Nearly all retinoblastoma is caused by errors (mutations) in both copies of the RB1 gene in a single retinal cell. Most mutations can be found by molecular genetic testing of tumour or blood from the affected person.
A small number of children have two normal copies of RB1 and develop cancer due to changes on the MYCN gene.
Heritable RB1-/- Retinoblastoma
One copy of the RB1 gene is damaged in all, or nearly all cells of the body. This is because the mutation was inherited from a parent, or happened very soon after conception. This is called a constitutional mutation.
Children with a constitutional RB1 mutation usually develop multiple tumours in both eyes, A small number of children have one or more tumours in only one eye.

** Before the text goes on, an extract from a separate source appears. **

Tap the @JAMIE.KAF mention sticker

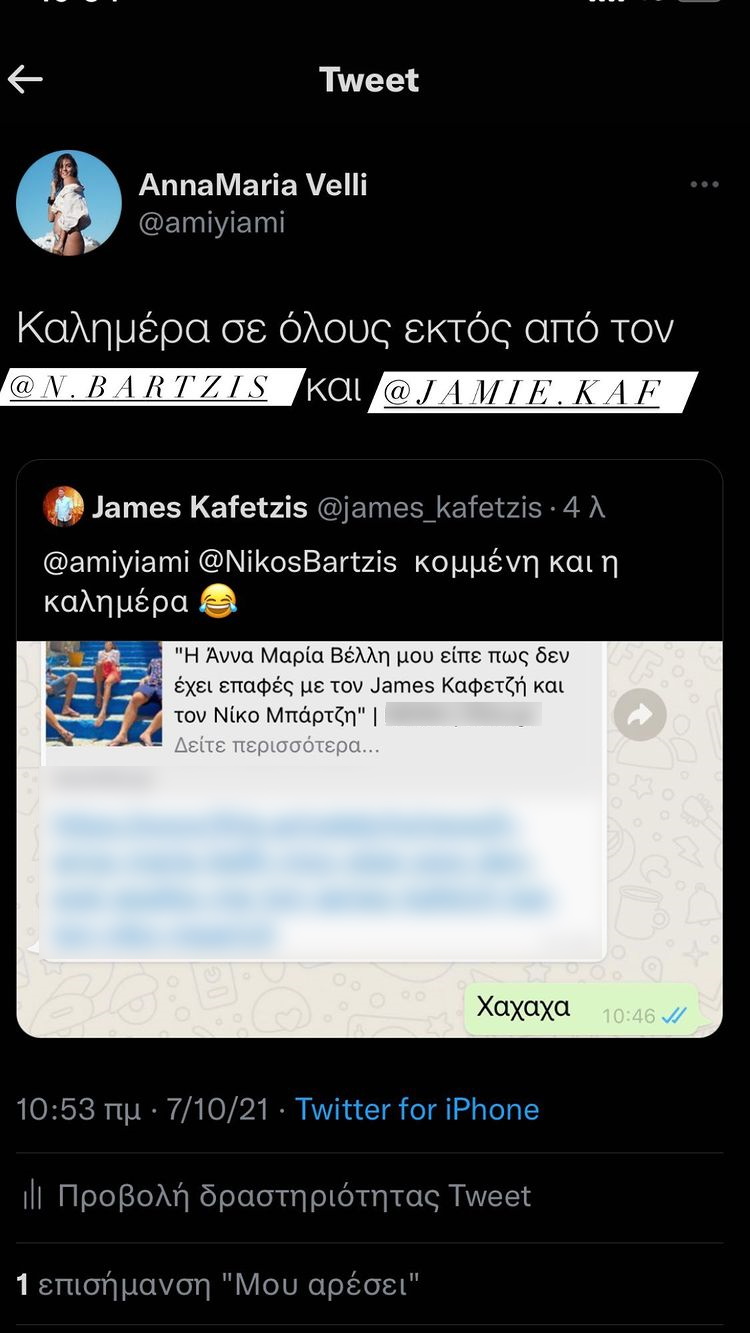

Sometimes, a benign “retinoma” is present in the eyes of blood relatives, indicating they carry a constitutional RB1 mutation. This is why the eyes of parents are examined at diagnosis of the child’s cancer.
Non-Heritable RB1-/- Retinoblastoma
The child inherits one normal copy of RB1 from each parent. Retinoblastoma occurs when both copies of the gene become damaged in a single retinal cell. All of these children develop only one tumour in one eye.
About 15% of children with unilateral retinoblastoma have a constitutional RB1 mutation. However, when there is no family history of retinoblastoma, precise molecular genetic testing is the only way to determine if the child’s retinoblastoma is heritable or non-heritable.
Non-Heritable RB1+/+MYCNA Retinoblastoma
About 1.4% of children with unilateral retinoblastoma and no family history have two normal copies of RB1. However, they have too many copies (amplification) of MYCN (“Mick-En”), a gene most commonly associated with neuroblastoma.
These children develop one tumour in one eye that is highly aggressive and becomes very dangerous at an early age. Risk for a baby with diagnosed unilateral cancer at 6 months old to have RB1+/+MYCNA retinoblastoma is 20%; the younger the baby, the more likely they are to have MYCN initiated retinoblastoma.
This type of retinoblastoma is not inherited and there is no risk to other family members or to children of the patient.
When the RB1 gene mutation is known for the person who has retinoblastoma, genetic testing of blood relatives can determine risk to other children in the family. When genetic testing of a relative is negative, the individual does not carry the mutation, is not at risk and does not require further eye exams.
If the RB1 mutation in tumour or blood of the affected child is not known, infant blood relatives should be closely followed with regular eye exams up-to age five, so that if tumours form, they are discovered and treated as early as possible.
Sensitive molecular genetic testing can identify the RB1 gene mutation that caused retinoblastoma in 96% of families. However, this is a complex task, requiring expertise and technology available in only a few specialized laboratories focusing on retinoblastoma.
Molecular genetic testing is expensive and remains inaccessible to most families in the world.